Pull out every line of the listing below that contains the string "height".

[Supplied data Boundary: Start]

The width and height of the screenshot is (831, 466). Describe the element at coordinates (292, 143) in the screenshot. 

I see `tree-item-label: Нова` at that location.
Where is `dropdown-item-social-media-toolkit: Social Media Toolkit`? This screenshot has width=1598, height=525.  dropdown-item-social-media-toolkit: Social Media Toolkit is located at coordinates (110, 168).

[Supplied data Boundary: End]
[Supplied data Boundary: Start]

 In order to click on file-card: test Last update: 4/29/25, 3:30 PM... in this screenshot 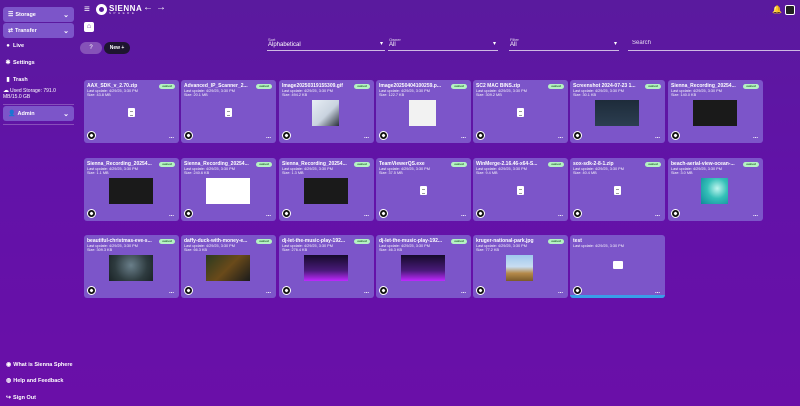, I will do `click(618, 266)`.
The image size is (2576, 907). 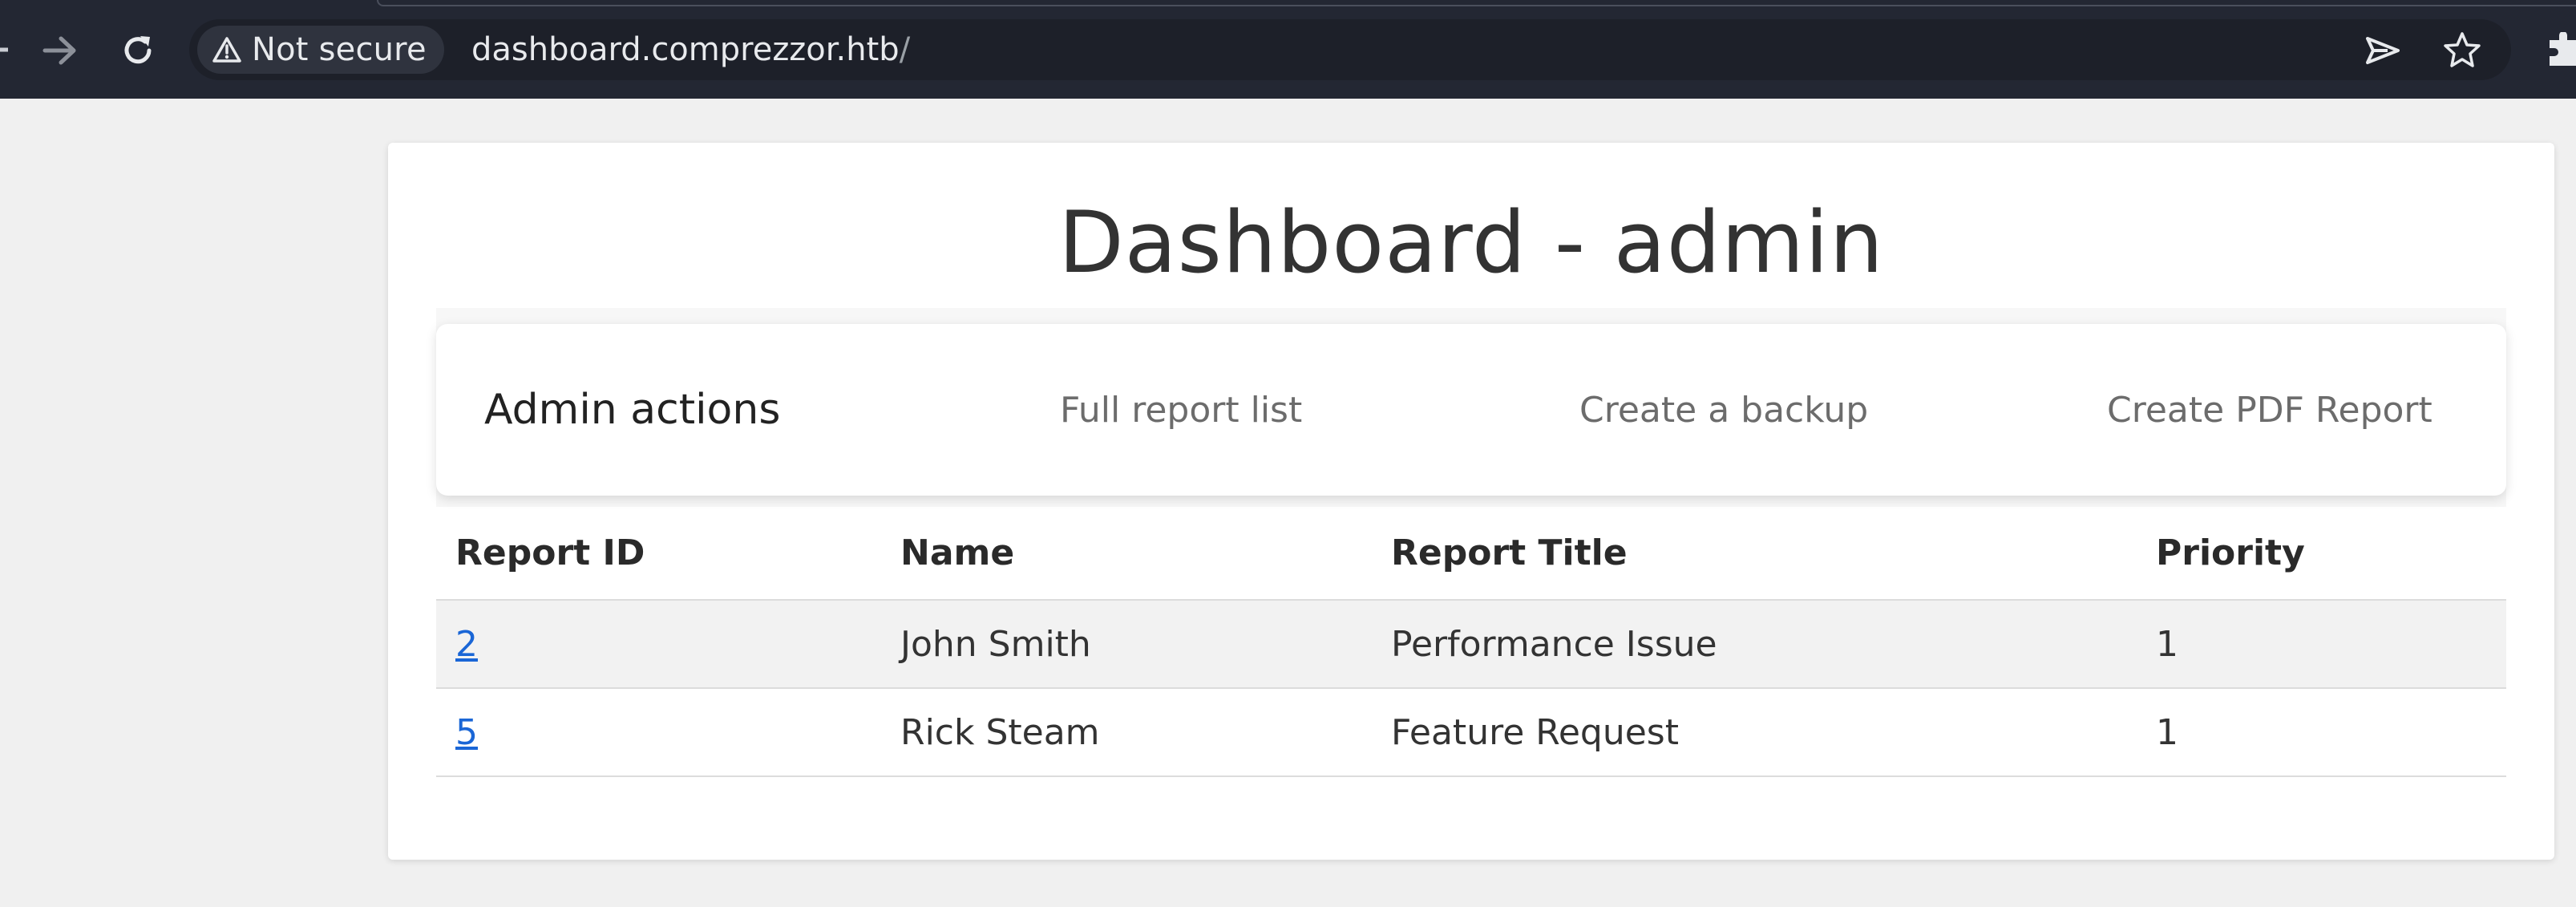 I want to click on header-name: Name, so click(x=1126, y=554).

[Supplied data Boundary: End]

• [Result of the exercise]:
The width and height of the screenshot is (831, 466). Describe the element at coordinates (292, 143) in the screenshot. 
Where is `dropdown-item-social-media-toolkit: Social Media Toolkit`? This screenshot has width=1598, height=525.  dropdown-item-social-media-toolkit: Social Media Toolkit is located at coordinates (110, 168).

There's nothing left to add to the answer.